Certo è che anche nella versione attuale toccherà all’Agenzia delle Entrate mettere a fuoco più di un punto per rendere operativa la soluzione individuata.

Per cominciare, il primo chiarimento riguarda proprio il limite dei 5mila euro. A che cosa si riferisce? Come si deve regolare chi ha più debiti che sommati superano la soglia indicata? Innanzitutto quando parliamo di 5mila euro significa che in media il debito originario non va oltre i 2.500 euro: l’altra metà è costituita da interessi, sanzioni, oneri di mora.

In secondo luogo, il concetto al quale fare riferimento non è quello di "cartella", ma di "ruolo", che è la specifica comunicazione con la quale l’ente creditore (il Comune o altri enti) comunica all’Agenzia per la riscossione il debito di un soggetto. Ma un ruolo può contenere, per esempio, una singola multa stradale non pagata o anche più multe insieme: se nell’uno, come nell’altro caso della somma, si va oltre i 5mila euro, l’annullamento non scatta. Al contrario, se un contribuente è debitore per dieci ruoli, tutti sotto i 5mila euro, la sanatoria si applica.
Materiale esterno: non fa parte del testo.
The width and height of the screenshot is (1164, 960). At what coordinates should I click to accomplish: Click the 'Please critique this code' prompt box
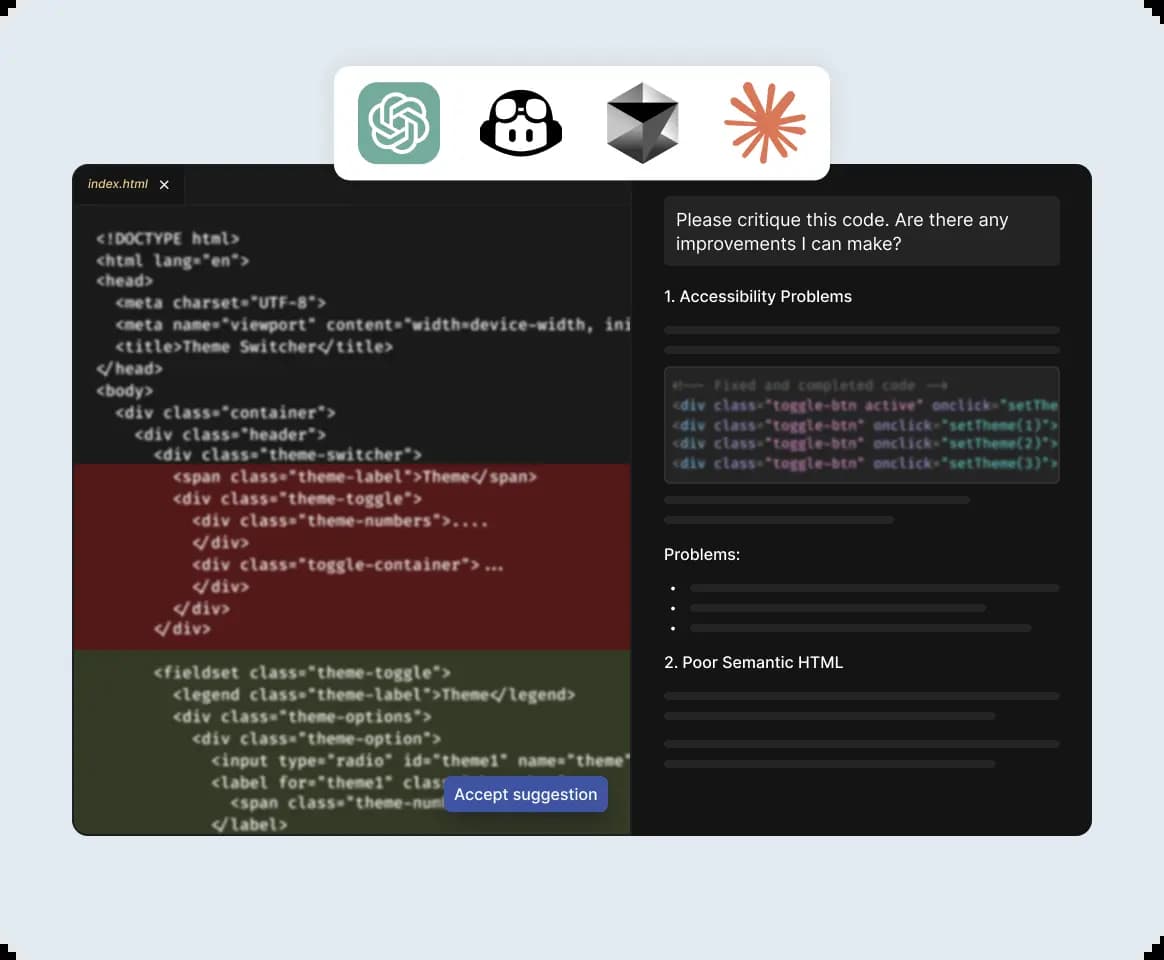pyautogui.click(x=862, y=231)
Quel che è certo, come fanno notare dalla stessa Agenzia, è che si tratta di debiti vecchi, di modesto importo, nella stragrande maggioranza di impossibile esigibilità. Insomma, per lo più multe stradali o simili. C’è ben poco relativo a accertamenti su imposte e contributi evasi: in media questi accertamenti portano a debiti che vanno ben oltre i 5 mila euro. La conseguenza, però, è che con i limiti inseriti l’altra sera per chiudere il caso si svuota solo parzialmente quel ’magazzino’ delle vecchie cartelle che lo stesso direttore dell’Agenzia delle Entrate, Ernesto Maria Ruffini, considera un peso enorme sulla strada della riforma.